Es ist leicht zu vergessen, wie variabel das Klima der Erde über die geologische Zeitskala hinweg war. Das liegt zum Teil daran, dass das Ausmaß dieser Variabilität so schwer vorstellbar ist. Eine Welt, die vollständig mit Eis bedeckt ist, von Pol zu Pol—die sogenannte Schneeballerde-fällt uns schwer, den Kopf herumzureißen, obwohl die längste und älteste Periode der totalen oder nahezu vollständigen Vereisung, die huronische Vereisung, dreihundert Millionen Jahre dauerte., Eine Welt ohne Eis ist auch schwer zu visualisieren, obwohl es im Vergleich ein viel jüngeres Phänomen ist: Vor vielleicht nur vierunddreißig Millionen Jahren schwammen Krokodile in einem Süßwassersee, den wir als Nordpol kennen, und Palmen wuchsen in der Antarktis. Die Realität ist, dass unser Planet zwischen Phasen ohne Eis, Phasen mit allem Eis und Phasen in der Mitte oszilliert. In der Mitte befinden wir uns gerade-eine Tatsache, die für unsere fehlerhafte Wahrnehmung des Erdklimas als entgegenkommend und stabil verantwortlich ist.,
In den etwa fünftausend Jahren der aufgezeichneten Menschheitsgeschichte gab es eine Periode, in der wir das Stimmungspotential unseres Klimas, das um den Beginn des vierzehnten Jahrhunderts begann und Hunderte von Jahren dauerte, wirklich kennengelernt haben. Während dieser Epoche, die oft als kleine Eiszeit bezeichnet wird, sanken die Temperaturen um bis zu zwei Grad Celsius oder 3,6 Grad Fahrenheit., Verglichen mit den Extremen der Schneeballerde klingt das vielleicht nicht nach viel, aber für Menschen, die es durchlebt haben, war die Veränderung äußerst dramatisch. Dies war auch die Zeit zwischen dem Ende des Mittelalters und der Geburt der modernen Welt., In einem neuen Buch, „Nature‘ s Meutery: How the Little Ice Age of the Long Seventeenth Century Transformed the West and Shaped the Present“ (Liveright), argumentiert der in Deutschland geborene, in Wien lebende Historiker Philipp Blom, dass dies kein Zufall ist-dass es eine komplexe Beziehung zwischen den sozialen, wirtschaftlichen und intellektuellen Störungen gibt, die durch das veränderte Klima verursacht werden, und der entstehenden Ära der Märkte, Erforschung und intellektuellen Freiheit, die den Beginn der Aufklärung bildeten.,
Die kleine Eiszeit ist ein Beispiel dafür, wie wir so oft völligen Konsens über jeden Aspekt des Klimawandels finden. Nur ein Scherz. Wir wissen mit Sicherheit, dass die Erde kühler wurde: Die Beweise können durch eine Vielzahl von Techniken zur Beurteilung historischer Temperaturen wie das Studium von Eiskernen und Baumringen gefunden werden. Es gibt auch umfangreiche schriftliche Berichte über die Kälte in Form von Briefen und Tagebüchern, Predigten, Aufzeichnungen von Weinbauern usw., Die Abkühlung erfolgte phasenweise, wobei ein anfänglicher Rückgang um 1300 begann und ein schärferer und abrupterer Kälteeinbruch ab 1570, der etwa hundertzehn Jahre andauerte. Es ist die letztere Periode, die den Fokus für Bloms Buch bietet. Einigkeit darüber, dass die Kühlung stattgefunden hat, besteht jedoch nicht in einem gleichwertigen Konsens darüber, warum.

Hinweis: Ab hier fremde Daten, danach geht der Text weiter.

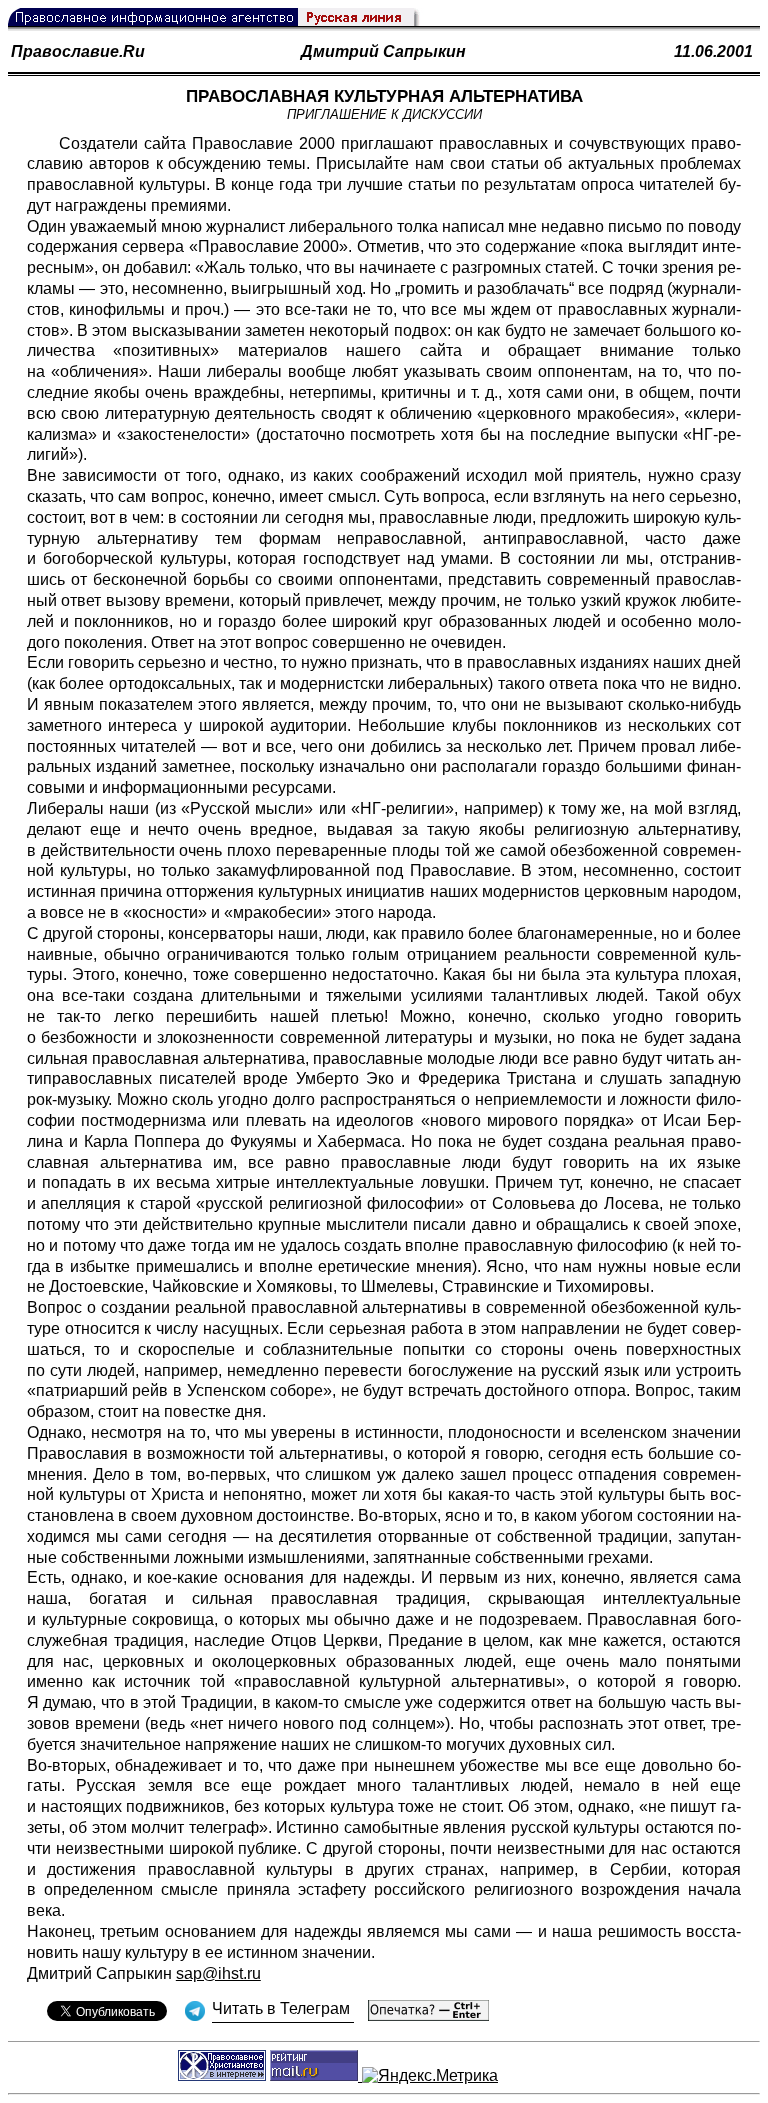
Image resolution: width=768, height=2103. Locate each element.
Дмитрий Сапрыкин (383, 51)
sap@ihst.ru (218, 1973)
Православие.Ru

Es gibt Hinweise darauf, dass die Abkühlung durch eine Abnahme der Sonnenfleckenaktivität und damit der Sonnenstrahlung oder durch eine Zunahme von Vulkanausbrüchen verursacht wurde., (Obwohl die seismische Kausalität umgekehrt sein könnte, wie Blom erklärt: Veränderungen der Meeresströmungen könnten den Druck auf die Festlandsockel verändert haben,was “ wiederum zur Zunahme der in diesem Zeitraum gemeldeten Vulkanausbrüche und Erdbeben beigetragen haben könnte.“) Es gibt auch Hinweise darauf, dass die Kühlung zumindest teilweise künstlich hergestellt wurde., So viele Menschen starben in Amerika nach der Ankunft von Columbus an Krankheiten—sechsundfünfzig Millionen, nach den neuesten Forschungen in Quaternary Science Reviews-und so viele Gebiete von gereinigtem, kultiviertem Land wurden aufgegeben und durften so wieder aufgeforstet werden, dass der CO2-Gehalt messbar gesenkt und die Temperatur des Planeten gesenkt wurde. Blom macht das Vernünftige und weicht einem endgültigen Urteil darüber aus, was all diese bösartigen Winter verursacht hat.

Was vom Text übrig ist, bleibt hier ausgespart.